Like a lot of people, I don't approve of the idea of hunting trophies, although I would be lying if I stated I was always of that opinion. I was raised in house which contained a trophy which a living being had to die to create.
According to the story I was told, not long after I was born, my father was on a fishing trip, and successfully landed a five-pound large-mouth bass. Being the fisherman and sportsman he was, he was naturally proud of the accomplishment, and elected to have it immortalized by having the carcass of the fish stuffed and mounted. I did hear him lament a couple of times in the years that followed that he thought the taxidermist did a lousy job. But it hung on the wall on the rec room until the day he died, and some time after.
That fish died about 60 years ago, during a time when it was deemed appropriate that such hunting and fishing achievements be preserved for posterity.
So when I say I don't approve of such trophies, those words are coming from a man writing in 2018, and aware of certain realities of which my dad might not have been.
Actually, the thought of taking the lives of other living creatures as a source of amusement has bothered me for some years.
I fished a lot as a kid. When I was eight, I caught a six-and-a-half pound pike in Lake Nipissing, and bragged my butt off about it for many of the years that followed. But it has been more than a quarter of a century since I was fishing, and I have no desire to get back into it. The thought of making sport out of forcing a fellow creature to fight for its life, while all I have on the line is bragging rights, is something my conscience won't let me get away with.
But now hunting trophies are back in the news. And in some cases, they involve species of animals that might not be as plentiful as they once were.
In the last week, the world has mourned the death of the last male northern white rhinoceros. The news saddened me too. It is a magnificent beast, that alas will probably soon be extinct. Hunters and poachers probably had a lot to do with the species' demise, although other factors probably came into play too.
People hunt and fish for food to sustain themselves. That is the way of some people on this planet, and I would submit there are few among us who would oppose that.
There are others who hunt and fish for sport.
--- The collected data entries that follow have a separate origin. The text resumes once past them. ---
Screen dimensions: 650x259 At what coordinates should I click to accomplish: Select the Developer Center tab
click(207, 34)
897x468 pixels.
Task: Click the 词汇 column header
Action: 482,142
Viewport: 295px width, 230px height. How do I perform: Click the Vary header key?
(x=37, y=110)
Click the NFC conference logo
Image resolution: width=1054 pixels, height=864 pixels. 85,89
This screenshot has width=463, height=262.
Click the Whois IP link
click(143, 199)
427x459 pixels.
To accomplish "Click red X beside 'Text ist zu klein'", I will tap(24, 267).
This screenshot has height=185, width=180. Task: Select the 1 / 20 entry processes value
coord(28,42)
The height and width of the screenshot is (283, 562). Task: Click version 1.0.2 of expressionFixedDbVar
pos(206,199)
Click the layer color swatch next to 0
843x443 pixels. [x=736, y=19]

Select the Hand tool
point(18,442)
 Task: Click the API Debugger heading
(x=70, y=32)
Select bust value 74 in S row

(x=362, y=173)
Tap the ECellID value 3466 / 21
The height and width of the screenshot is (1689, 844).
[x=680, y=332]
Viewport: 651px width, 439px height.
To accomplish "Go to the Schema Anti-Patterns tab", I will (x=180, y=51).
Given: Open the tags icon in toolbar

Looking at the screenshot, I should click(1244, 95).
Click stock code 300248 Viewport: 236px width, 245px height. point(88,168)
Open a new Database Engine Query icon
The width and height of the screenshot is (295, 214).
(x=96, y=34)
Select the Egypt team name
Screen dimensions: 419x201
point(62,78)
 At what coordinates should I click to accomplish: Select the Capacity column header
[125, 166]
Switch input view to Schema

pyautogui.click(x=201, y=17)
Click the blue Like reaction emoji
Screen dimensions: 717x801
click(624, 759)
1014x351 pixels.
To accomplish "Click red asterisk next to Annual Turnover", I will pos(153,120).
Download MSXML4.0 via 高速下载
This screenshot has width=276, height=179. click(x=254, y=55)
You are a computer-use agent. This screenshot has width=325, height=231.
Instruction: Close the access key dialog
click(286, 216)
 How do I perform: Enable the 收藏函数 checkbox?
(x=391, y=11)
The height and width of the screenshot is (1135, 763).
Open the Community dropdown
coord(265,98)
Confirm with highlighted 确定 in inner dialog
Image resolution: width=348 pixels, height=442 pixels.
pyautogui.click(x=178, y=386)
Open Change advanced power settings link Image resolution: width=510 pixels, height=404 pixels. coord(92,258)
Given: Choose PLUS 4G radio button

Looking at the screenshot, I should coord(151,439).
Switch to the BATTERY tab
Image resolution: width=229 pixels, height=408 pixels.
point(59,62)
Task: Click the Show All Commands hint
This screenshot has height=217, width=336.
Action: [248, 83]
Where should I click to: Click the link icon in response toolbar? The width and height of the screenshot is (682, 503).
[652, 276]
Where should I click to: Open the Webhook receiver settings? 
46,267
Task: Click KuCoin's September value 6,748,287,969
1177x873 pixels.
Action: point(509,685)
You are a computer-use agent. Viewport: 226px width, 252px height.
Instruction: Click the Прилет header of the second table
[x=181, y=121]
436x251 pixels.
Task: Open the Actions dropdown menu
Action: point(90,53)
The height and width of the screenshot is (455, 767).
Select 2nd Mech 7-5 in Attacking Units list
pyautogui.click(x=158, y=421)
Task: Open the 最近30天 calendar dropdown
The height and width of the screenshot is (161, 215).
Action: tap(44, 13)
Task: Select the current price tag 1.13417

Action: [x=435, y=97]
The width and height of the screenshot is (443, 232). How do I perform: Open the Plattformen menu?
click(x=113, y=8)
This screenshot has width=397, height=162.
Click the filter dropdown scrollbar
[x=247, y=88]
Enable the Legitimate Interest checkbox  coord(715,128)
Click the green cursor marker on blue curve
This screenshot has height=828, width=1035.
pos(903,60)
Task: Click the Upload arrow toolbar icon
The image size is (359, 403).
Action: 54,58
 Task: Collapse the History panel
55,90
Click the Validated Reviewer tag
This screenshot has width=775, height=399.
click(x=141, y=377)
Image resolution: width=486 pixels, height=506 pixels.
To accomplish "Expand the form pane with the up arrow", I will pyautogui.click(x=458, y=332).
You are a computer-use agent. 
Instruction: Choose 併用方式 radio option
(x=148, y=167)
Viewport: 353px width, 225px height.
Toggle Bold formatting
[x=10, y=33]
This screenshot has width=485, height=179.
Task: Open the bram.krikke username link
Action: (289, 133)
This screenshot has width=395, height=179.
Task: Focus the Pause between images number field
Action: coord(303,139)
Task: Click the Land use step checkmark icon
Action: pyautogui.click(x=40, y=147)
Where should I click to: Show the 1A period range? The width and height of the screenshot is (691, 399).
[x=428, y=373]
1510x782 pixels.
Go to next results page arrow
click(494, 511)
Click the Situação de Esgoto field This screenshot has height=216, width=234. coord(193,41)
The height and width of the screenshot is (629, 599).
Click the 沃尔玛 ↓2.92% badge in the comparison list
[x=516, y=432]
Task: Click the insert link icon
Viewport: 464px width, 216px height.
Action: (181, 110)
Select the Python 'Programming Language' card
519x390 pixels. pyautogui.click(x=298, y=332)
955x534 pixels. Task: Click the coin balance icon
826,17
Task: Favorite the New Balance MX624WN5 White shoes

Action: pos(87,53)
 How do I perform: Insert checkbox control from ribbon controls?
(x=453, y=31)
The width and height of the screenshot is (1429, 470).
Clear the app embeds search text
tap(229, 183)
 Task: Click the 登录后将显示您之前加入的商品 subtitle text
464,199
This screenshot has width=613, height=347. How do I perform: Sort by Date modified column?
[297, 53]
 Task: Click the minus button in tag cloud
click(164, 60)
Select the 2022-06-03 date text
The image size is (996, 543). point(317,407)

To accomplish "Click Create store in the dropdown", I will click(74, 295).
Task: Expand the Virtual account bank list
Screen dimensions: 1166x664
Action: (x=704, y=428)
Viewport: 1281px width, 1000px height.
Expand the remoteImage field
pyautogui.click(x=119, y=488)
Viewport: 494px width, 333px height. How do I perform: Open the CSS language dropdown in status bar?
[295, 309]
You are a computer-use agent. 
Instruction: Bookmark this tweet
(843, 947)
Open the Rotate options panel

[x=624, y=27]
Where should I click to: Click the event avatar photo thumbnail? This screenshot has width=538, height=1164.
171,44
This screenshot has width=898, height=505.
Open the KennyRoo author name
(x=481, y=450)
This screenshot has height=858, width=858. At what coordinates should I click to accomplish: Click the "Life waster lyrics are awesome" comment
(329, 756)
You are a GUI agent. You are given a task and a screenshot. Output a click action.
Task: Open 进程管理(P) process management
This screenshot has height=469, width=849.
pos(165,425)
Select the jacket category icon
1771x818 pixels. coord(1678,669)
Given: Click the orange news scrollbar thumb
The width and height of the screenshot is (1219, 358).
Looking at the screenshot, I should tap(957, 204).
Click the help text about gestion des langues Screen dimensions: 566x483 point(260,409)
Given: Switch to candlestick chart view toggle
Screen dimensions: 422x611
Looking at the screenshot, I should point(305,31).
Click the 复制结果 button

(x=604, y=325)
There are many who would, with compelling arguments, oppose such acts. Although I would choose not to take part in activities like this myself, I am well aware that I have never been appointed to a position from which I could sit in judgement. These activities are, in many cases, perfectly legal and respectable. I just choose not to take part.
I have never been hunting, and have no plans to ever change that.
I have been on a rifle range three times in my life and have fired off a grand total of exactly 60 bullets. But that was more than 45 years ago, when I was a Boy Scout. I don't regret the experience. Indeed, I found it rather intriguing. But I was shooting at paper targets, not living beings.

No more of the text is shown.